Comentario: Es probable que con los tradicionalistas no busque guerra sino más bien los quiera tener lejos e ignorados. A los de la “vieja curia” no les auguro mucho futuro salvo que puedan probar su fidelidad al nuevo régimen.

Finalmente, dice el P. Barthe que la crisis de la Iglesia es catastrófica. Aún si todos los obispos del mundo dejaran de usar auto y viajaran en el metro, la situación no cambiaría en absoluto. El problema no es la corrupción administrativa, ni las historias rocambolescas del IOR (banco del Vaticano). Es el Concilio y la reforma litúrgica (con o sin abusos) lo que cuenta y hay que resolver.

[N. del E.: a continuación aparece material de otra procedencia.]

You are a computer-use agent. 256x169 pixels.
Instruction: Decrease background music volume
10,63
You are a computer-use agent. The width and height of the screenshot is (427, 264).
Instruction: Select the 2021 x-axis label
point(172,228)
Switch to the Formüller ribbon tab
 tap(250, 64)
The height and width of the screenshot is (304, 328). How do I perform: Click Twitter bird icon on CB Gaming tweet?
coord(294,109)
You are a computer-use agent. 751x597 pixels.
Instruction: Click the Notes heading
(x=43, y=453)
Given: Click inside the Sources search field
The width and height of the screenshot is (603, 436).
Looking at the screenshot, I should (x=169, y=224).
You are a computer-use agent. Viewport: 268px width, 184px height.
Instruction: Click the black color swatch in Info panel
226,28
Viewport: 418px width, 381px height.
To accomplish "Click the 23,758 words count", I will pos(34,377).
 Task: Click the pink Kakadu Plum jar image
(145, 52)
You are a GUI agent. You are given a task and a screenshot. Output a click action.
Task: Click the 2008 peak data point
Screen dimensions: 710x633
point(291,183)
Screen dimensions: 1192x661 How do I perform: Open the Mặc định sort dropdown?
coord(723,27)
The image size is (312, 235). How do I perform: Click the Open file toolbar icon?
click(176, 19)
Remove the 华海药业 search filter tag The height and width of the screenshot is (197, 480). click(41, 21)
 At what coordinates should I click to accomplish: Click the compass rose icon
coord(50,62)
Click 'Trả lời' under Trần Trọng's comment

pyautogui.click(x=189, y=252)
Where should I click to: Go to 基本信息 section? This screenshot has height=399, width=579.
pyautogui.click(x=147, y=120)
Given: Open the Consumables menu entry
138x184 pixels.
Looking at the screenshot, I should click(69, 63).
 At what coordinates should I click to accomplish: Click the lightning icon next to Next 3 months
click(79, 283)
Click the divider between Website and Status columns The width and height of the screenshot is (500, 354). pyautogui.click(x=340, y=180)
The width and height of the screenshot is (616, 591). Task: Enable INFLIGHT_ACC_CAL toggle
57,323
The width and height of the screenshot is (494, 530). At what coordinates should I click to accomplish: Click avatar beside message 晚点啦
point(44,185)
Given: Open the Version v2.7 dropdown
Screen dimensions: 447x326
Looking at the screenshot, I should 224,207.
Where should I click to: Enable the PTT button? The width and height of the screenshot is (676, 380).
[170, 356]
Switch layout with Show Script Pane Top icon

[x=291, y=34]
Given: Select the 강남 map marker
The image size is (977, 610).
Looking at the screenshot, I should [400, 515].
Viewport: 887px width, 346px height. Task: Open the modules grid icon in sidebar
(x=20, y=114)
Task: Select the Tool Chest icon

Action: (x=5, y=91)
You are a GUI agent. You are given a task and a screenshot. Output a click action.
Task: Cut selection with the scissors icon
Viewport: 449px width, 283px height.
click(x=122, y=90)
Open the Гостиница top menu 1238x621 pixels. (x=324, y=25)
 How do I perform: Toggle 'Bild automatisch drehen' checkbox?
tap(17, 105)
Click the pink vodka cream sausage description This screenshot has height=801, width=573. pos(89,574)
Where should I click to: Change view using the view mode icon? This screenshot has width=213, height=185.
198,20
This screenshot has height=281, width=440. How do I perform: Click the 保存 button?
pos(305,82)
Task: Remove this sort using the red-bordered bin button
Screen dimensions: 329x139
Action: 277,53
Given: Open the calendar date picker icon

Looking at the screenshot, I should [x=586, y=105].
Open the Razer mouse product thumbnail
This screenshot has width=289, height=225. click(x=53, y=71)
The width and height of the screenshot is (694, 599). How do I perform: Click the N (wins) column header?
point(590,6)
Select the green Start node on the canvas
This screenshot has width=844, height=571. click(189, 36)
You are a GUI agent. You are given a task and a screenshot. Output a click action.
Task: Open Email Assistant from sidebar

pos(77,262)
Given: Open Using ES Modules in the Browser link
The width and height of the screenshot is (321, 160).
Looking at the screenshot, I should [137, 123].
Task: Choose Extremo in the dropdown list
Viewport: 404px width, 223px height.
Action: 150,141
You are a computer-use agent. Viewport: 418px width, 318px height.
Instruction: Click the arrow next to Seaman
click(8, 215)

Comentario: Atinada reflexión. Pero cabe pensar que Dios, al haber permitido esta elección se proponga usarla para que, al menos por colisión de intereses, alguno de los viejos lobbies corruptos de la curia queden desmantelados. En cuyo caso sería mejor que Francisco volviera a usar el antiguo papamóvil, el de los vidrios blindados.

(*) El 23 de marzo, el diario francés Present publicó una entrevista al P. Claude Barthe, director de la revista Catholica. El P. Barthe es un conocido analista de la situación de la Iglesia. Estudió en Econe, luego salió de la FSSPX y se dedicó a la difusión de la liturgia tradicional y a promover el ideario tradicionalista.
Tuvo una relación privilegiada con el Card. Ratzinger, luego Papa Benedicto y fue actor importante en los fallidos intentos por dar un status jurídico regular a la congregación fundada por Mons. Lefebvre.